Recent I.T. disruption
Thu, 13 Nov 2014 05:45:00 GMT
Dear Colleagues
Over the last few weeks we have unfortunately experienced disruption to I.T. services. I am extremely sorry for the impact this has had on both students and staff, and would like to offer a brief explanation of recent events, and what we’re doing to safeguard against them happening in the future.
Tuesday 7 October: loss of internet connection affecting all universities in the Yorkshire and Humber region. This impacted on people trying to access University I.T. services from off and on campus who were trying to access Unimail from around 10.00am until 3.00pm. The problem was caused by a JCB cutting through one of the main network fibre links in Leeds. In response to pressure from the I.T. Directors, Jisc, the body which manages the network, is reviewing its incident management processes and is bringing forward major upgrade works to prevent a recurrence.

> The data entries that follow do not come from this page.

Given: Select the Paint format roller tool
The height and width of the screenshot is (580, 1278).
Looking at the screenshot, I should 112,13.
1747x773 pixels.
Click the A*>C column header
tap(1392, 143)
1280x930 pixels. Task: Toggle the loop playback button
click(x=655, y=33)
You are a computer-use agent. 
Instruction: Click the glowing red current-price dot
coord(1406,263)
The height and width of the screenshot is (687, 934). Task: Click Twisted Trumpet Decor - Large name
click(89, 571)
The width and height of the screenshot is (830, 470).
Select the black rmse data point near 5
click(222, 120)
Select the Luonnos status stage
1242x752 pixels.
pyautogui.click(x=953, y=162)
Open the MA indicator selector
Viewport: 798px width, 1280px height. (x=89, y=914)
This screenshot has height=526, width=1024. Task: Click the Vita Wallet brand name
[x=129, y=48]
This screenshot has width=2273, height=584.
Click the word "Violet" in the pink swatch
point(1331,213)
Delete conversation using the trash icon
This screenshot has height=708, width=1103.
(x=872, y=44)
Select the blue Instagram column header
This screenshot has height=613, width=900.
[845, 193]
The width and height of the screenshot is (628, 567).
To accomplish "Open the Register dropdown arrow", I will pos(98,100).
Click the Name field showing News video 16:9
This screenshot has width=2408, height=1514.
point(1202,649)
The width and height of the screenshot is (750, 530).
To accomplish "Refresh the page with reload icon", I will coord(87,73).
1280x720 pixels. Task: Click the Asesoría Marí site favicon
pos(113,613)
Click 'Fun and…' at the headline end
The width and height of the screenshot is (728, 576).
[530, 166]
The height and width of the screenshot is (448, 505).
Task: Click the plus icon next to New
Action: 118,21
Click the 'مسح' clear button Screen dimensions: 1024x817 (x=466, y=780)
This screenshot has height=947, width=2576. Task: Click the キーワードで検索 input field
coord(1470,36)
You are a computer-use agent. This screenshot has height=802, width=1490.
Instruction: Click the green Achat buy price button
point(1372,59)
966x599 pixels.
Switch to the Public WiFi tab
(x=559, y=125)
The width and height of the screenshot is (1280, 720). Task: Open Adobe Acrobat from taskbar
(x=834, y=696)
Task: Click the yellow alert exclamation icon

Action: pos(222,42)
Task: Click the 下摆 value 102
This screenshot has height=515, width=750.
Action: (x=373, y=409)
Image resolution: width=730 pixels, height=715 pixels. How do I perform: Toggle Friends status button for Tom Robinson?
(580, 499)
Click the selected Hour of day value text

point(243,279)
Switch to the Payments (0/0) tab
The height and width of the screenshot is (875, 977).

UniLearn performance: there have been intermittent performance problems since the start of term. These relate primarily to a bug in the Blackboard software, which emerged following the summer upgrade, combined with high levels of usage of UniLearn. Blackboard is currently working on a fix to the software, and in the meantime we have switched off the module which was causing the problem. We are also introducing improvements to our testing procedures. I am pleased to say that Unilearn is now stable and usage by students is back to expected levels (indeed the statistics for the last week show usage is higher than for the same period last year). In the new year, once the prerequisite SAN (Storage Area Network) upgrade is complete we will be further improving the underlying infrastructure for UniLearn.
Thursday 30 October: loss of power affecting all I.T. services. The University has two Data Centres, DC1 and DC2, which share the load of the servers and data storage infrastructure. The initial power cut caused all systems in DC2 to fail as a result of technical failure of the battery backup system (UPS).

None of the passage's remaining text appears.